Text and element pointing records
**********

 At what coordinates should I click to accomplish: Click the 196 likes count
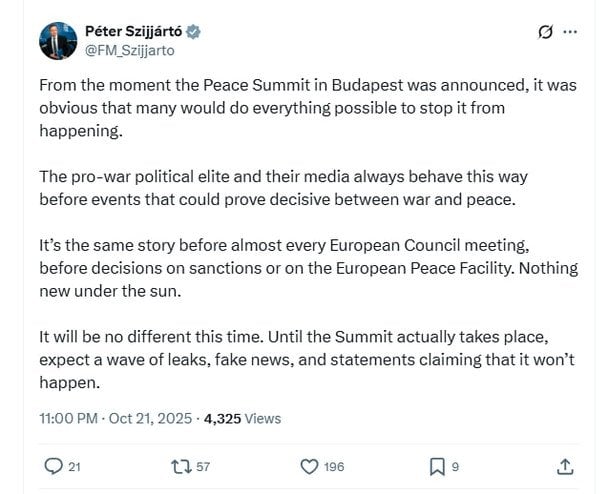tap(334, 466)
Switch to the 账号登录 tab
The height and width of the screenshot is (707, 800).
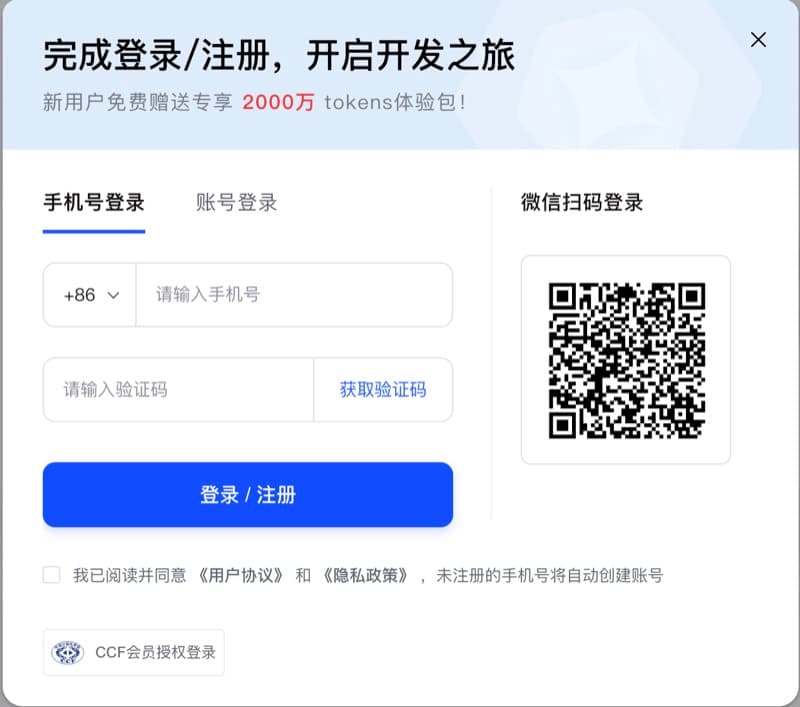pos(236,203)
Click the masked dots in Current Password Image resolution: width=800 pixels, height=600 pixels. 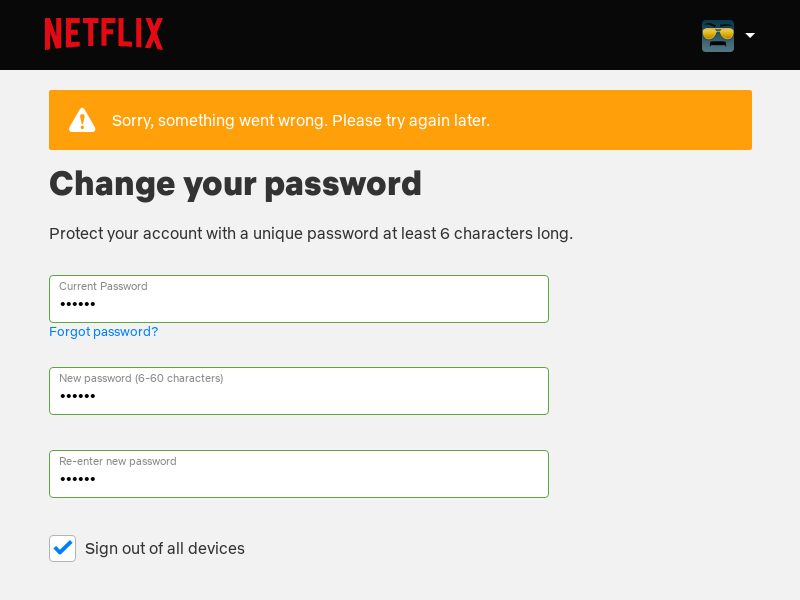coord(78,305)
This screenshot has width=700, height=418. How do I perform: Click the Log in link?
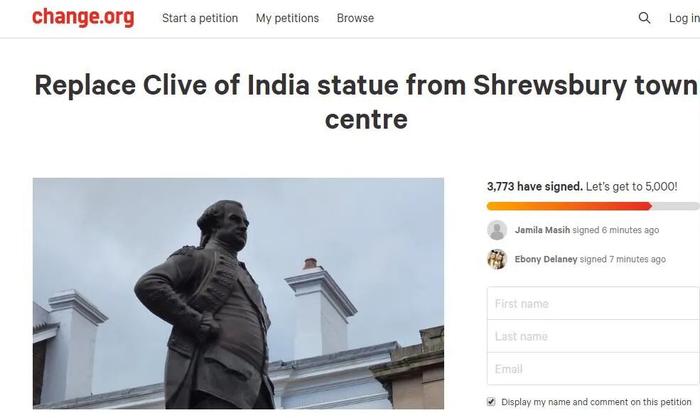(x=684, y=18)
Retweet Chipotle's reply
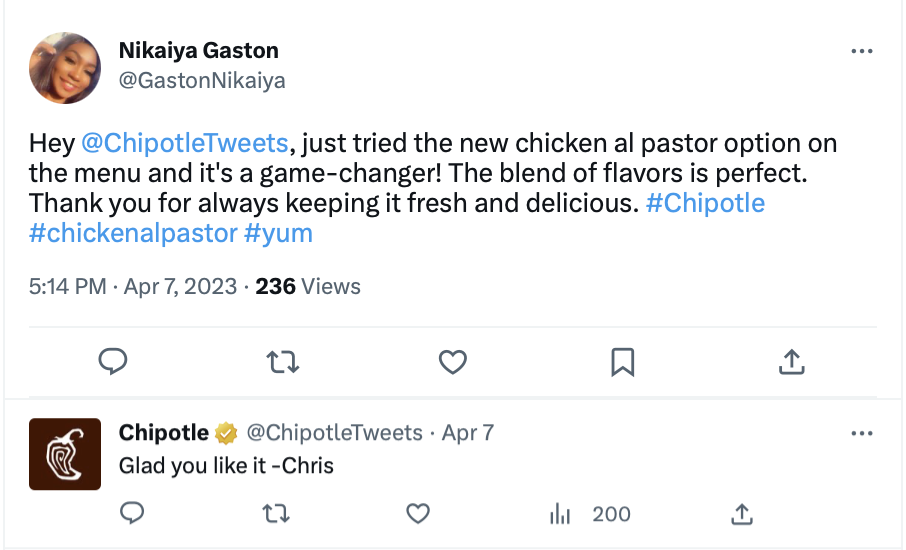Viewport: 906px width, 550px height. (x=276, y=514)
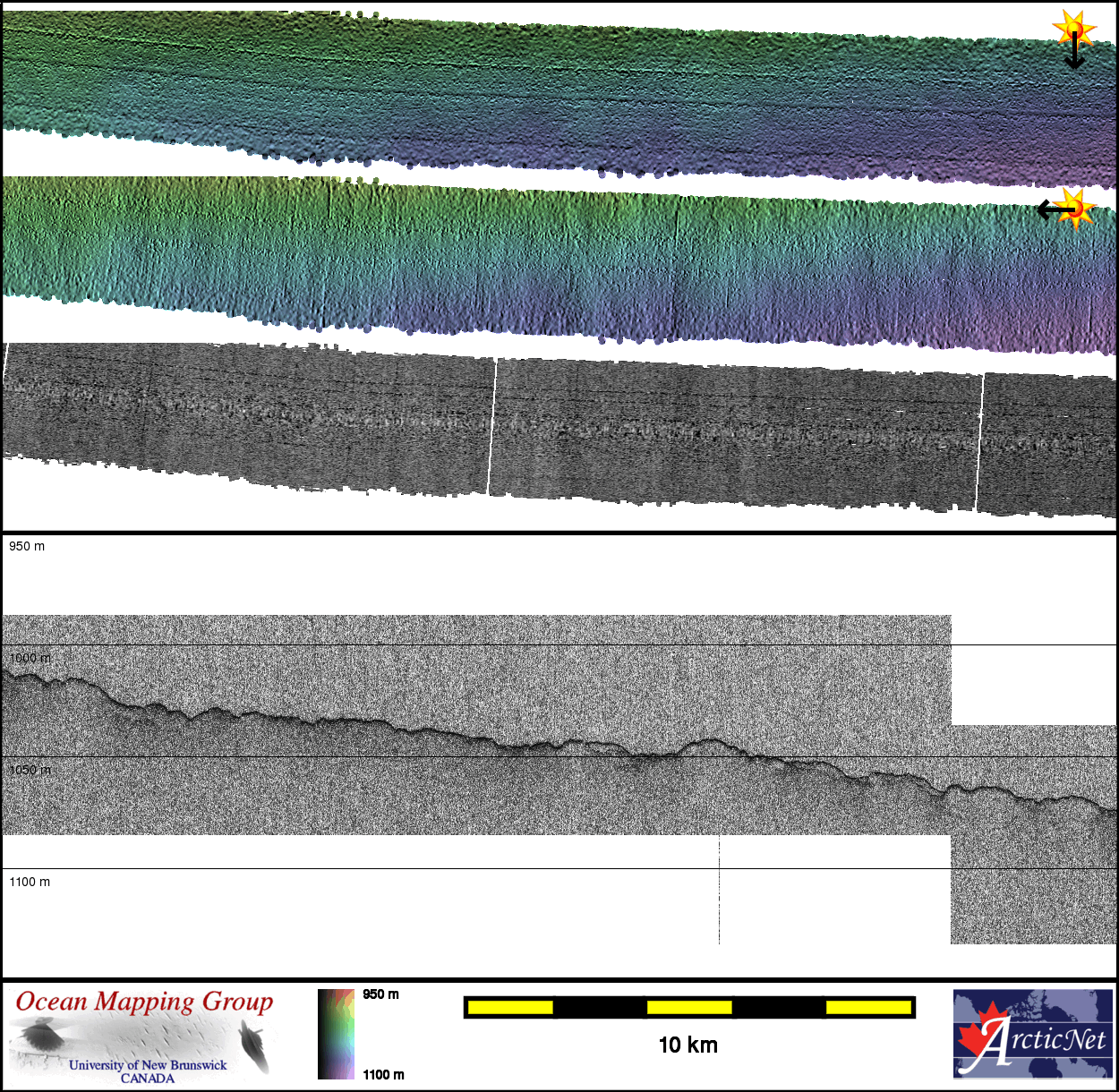
Task: Click the ArcticNet logo
Action: pos(1032,1034)
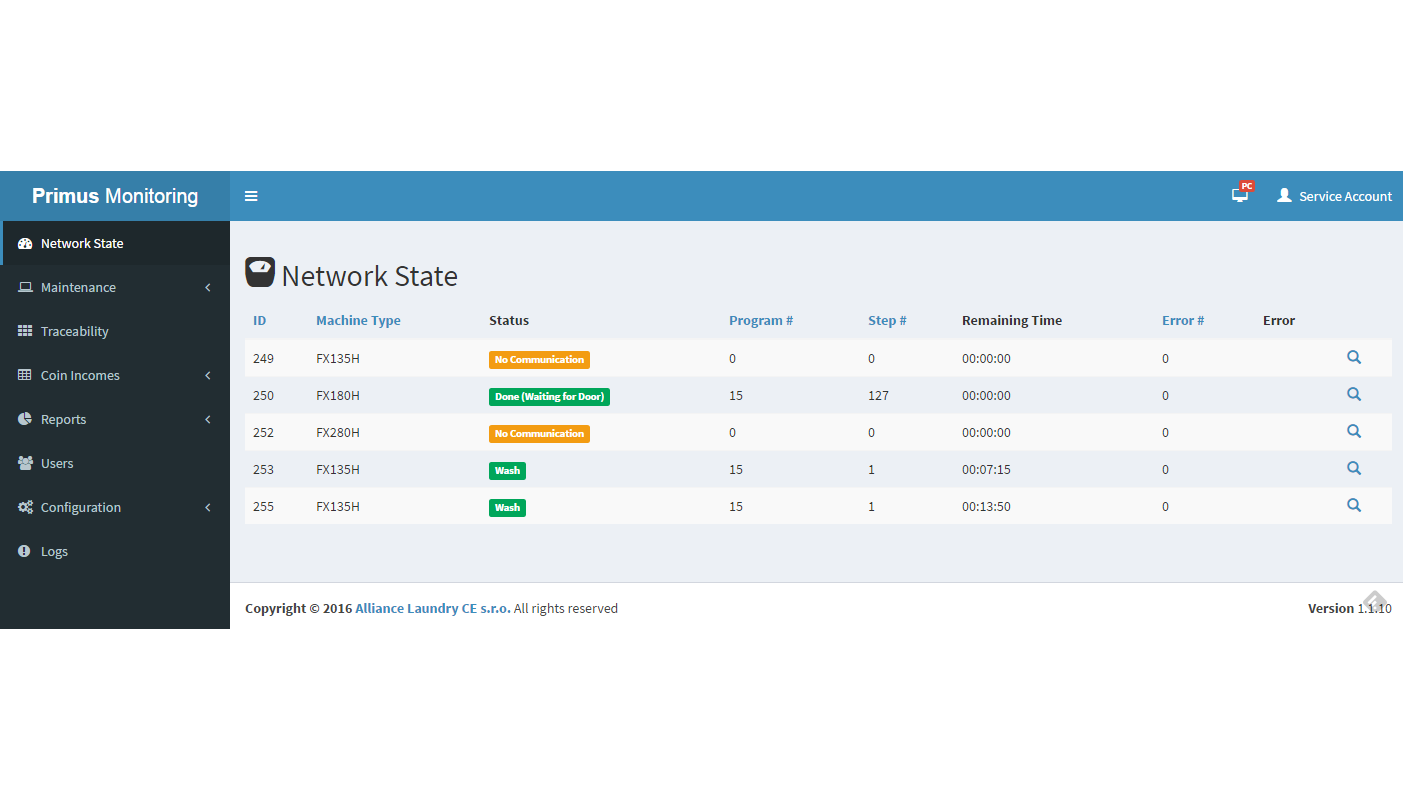
Task: Open the PC monitor notification icon
Action: [x=1240, y=195]
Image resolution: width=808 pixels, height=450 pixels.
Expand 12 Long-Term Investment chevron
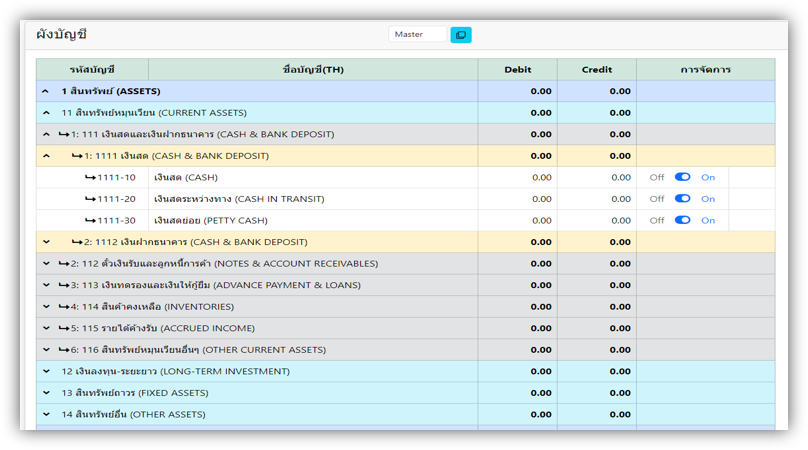coord(46,371)
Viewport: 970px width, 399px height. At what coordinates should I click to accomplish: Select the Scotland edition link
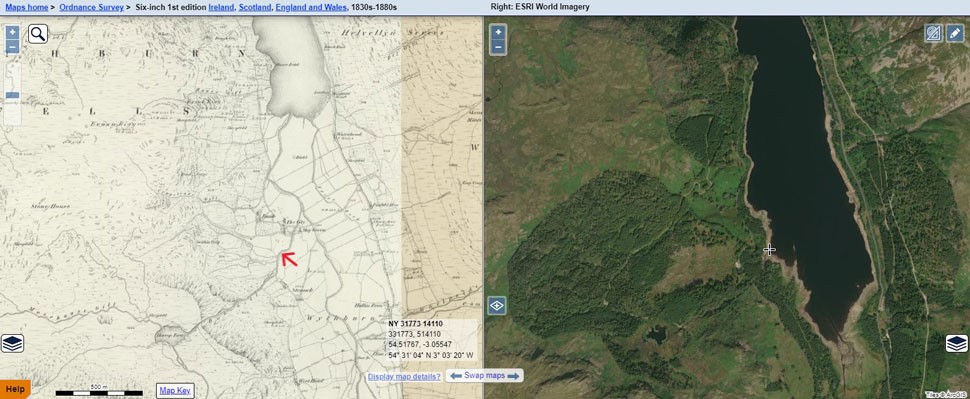pos(254,7)
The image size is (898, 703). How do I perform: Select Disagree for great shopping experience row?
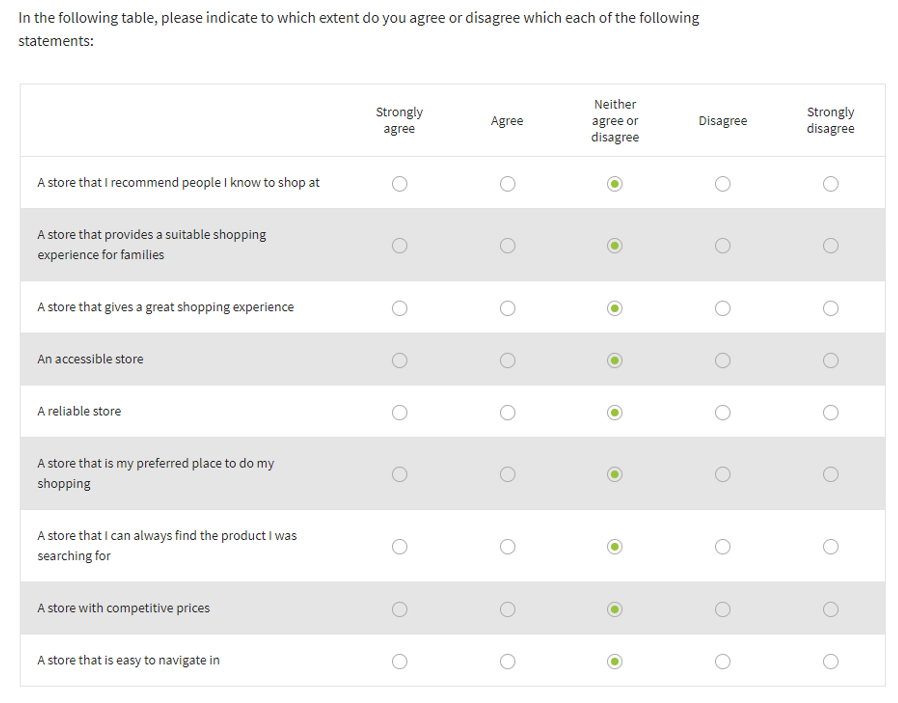722,308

**********

* [REQUIRED TASK]
Rewrite the part of the lines that opens with the line containing "The image size" and runs through the end of the lines, keeping the requests unchanged but multiplying every coordinate in the answers by 1.45 and rounding to whole numbers, with halves rounded up. Leave the pictures out of your answer.

* [TASK SOLUTION]
The image size is (898, 703). How do I perform: Select Disagree for great shopping experience row?
1047,447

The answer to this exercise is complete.